RECORDED INFORMATION
┄┄┄┄┄┄┄┄┄┄

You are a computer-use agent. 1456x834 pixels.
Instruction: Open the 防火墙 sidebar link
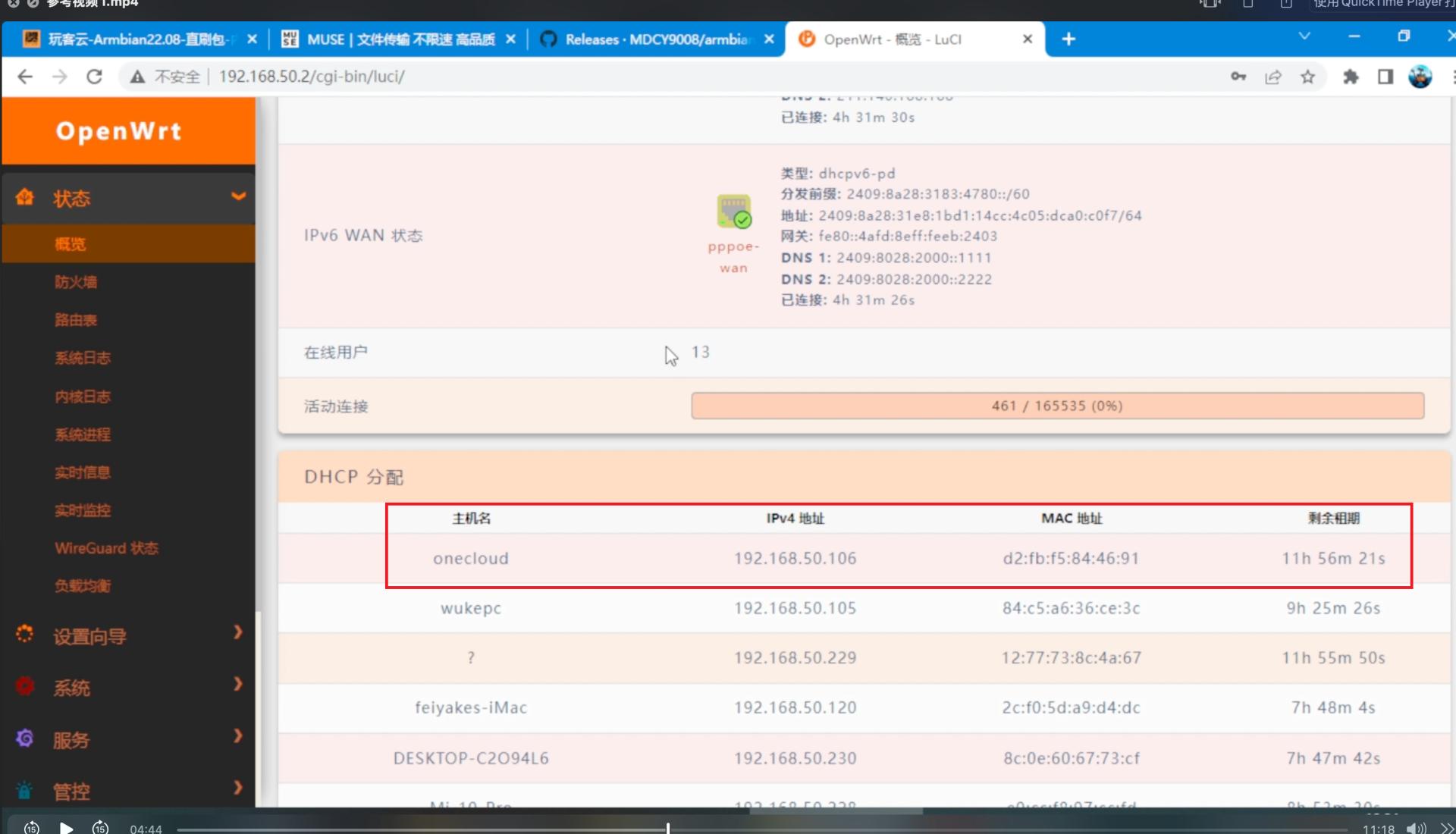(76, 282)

┄┄┄┄┄┄┄┄┄┄

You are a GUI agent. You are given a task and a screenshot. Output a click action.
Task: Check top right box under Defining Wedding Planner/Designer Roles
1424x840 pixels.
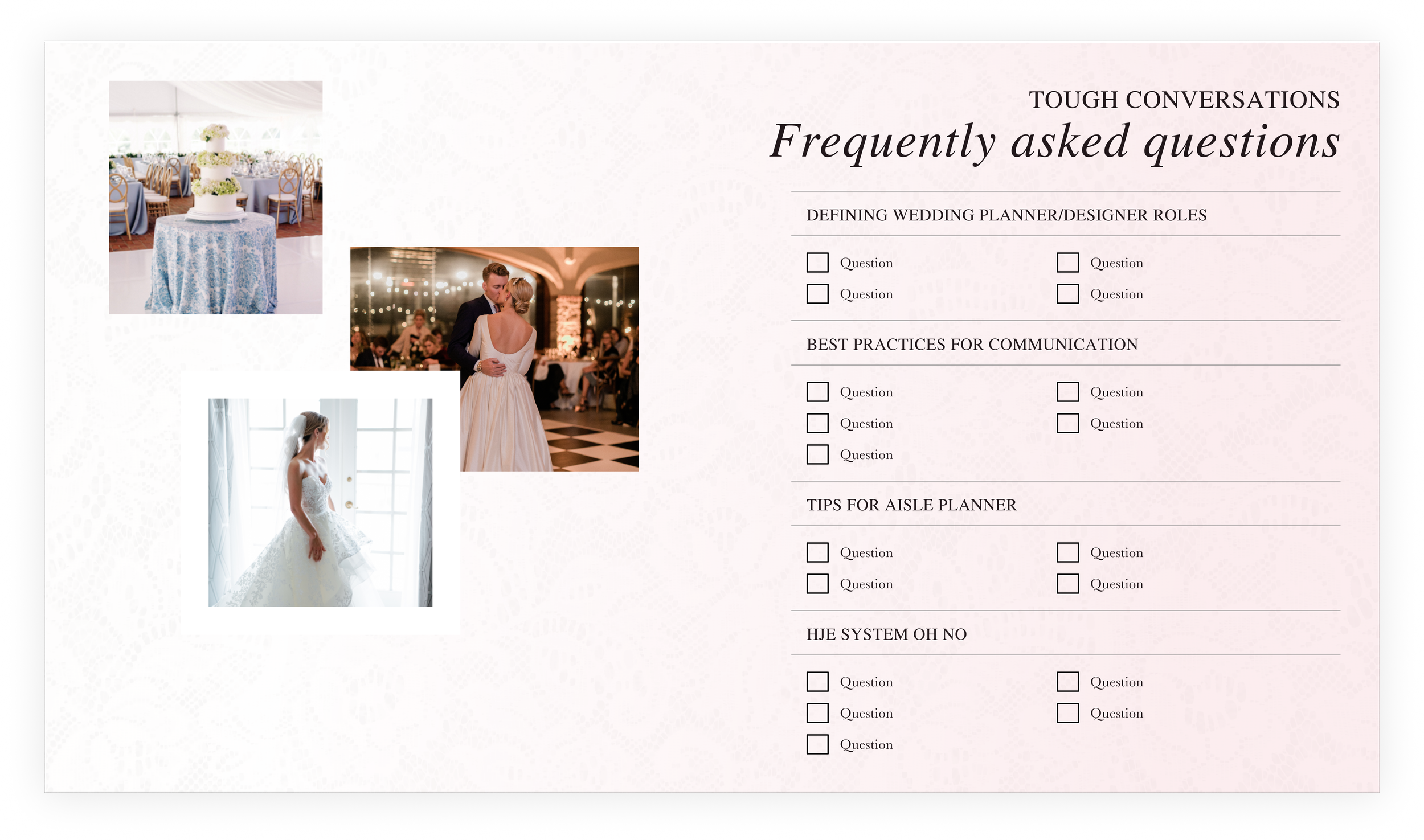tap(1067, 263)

┄┄┄┄┄┄┄┄┄┄

Filter the records above for "agent" and copy every matching line.

You are a computer-use agent. 1456x834 pixels.
You are a GUI agent. You are given a task and a screenshot. Output a click action.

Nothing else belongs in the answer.